This quantity provides an estimate of the number of waters associated with each inhibitor, with a cutoff distance that can be tuned to capture information about the system over different ranges. To account for the molecule’s size, we then normalised this value against different quantities (e.g. volume or solvent-accessible surface area, SASA) also computed from MD simulations (see Methods), instead of molar volume which was used in the original work20. Hydration numbers were calculated using a number of fixed cutoffs as well the distance corresponding to the minima of the first and second solvation shells, determined from the hydration histograms illustrated in Supplementary Fig. S14. The latter cutoffs are tailored to each molecule individually, giving hydration numbers which approximate the number of water molecules in the first and second solvation shells surrounding the solute, respectively. We also included the number of hydrogen-bonded waters as an alternative for the hydration number.

As expected, using a greater cutoff distance produced a greater hydration number and index for a given compound, as well as a broader distribution of these values for each dataset collectively (Supplementary Fig. S7). We also found that the different hydration numbers and indices are correlated to varying degrees with IRI activity (% MGS), and that these trends were not shared between the Amino and Glyco2 datasets. This data is summarised in Fig. 3. We observed negative correlations between the hydration numbers and % MGS values for both datasets when a distance cutoff greater than 0.3 nm was used, which includes the distance corresponding to the second solvation shell.

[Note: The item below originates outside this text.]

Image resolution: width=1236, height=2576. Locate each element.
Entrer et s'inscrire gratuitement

Yet, when these numbers were normalised against different size metrics to yield hydration indices, we found positive correlations with the Amino dataset and few correlations for Glyco2 (Fig. 3). For the Amino dataset, a positive correlation was observed for nearly all the different hydration indices, producing the strongest correlation when normalised by the molecular volume or weight. Meanwhile, only the indices calculated using hydrogen bonding data showed any correlation for the Glyco2 dataset, following the same positive trend. The correlations between IRI activity and size metrics individually are provided in the Supplementary Information.

Fig. 3: Hydration property heatmap.
figure 3

Heatmap showing the Pearson correlation coefficient (PCC) between % mean grain size (MGS) values and hydration numbers or hydration indices calculated using different cutoffs and size metrics for the Amino and Glyco2 datasets. Hydration indices were obtained by dividing the hydration numbers by either the molecular volume, the solvent accessible surface area (SASA) or the molecular weight (MW), as indicated. Only the hydration numbers normalised against molecular volume were used to train classification and regression models. Source data are provided as a Source Data file.

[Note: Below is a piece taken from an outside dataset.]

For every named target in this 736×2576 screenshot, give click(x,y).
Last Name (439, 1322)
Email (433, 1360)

Tam and colleagues previously showed that experimentally-derived hydration indices for a set of nine mono- and disaccharides gave a strong negative correlation with MGS measurements20. This finding gave support to a hypothesised IRI mechanism, wherein compounds with greater hydration (indices) cause more disruption to the ordering of surrounding quasi-liquid layer (QLL)/bulk water, increasing the energy associated with the transfer of bulk water to a growing ice crystal via the QLL and consequently slowing ice growth20. Our computational hydration indices, both for this same set of nine sugars, as well as the entire Glyco2 and Amino datasets, did not reproduce this correlation, irrespective of the cutoff distance used: instead, we observed a moderate positive correlation with % MGS values (PCC ≈ 0.5) for the Amino dataset, and limited correlation for the Glyco dataset (PCC  ≈ 0.3). Note that a positive correlation indicates that more ‘hydrated’ molecules display weaker IRI.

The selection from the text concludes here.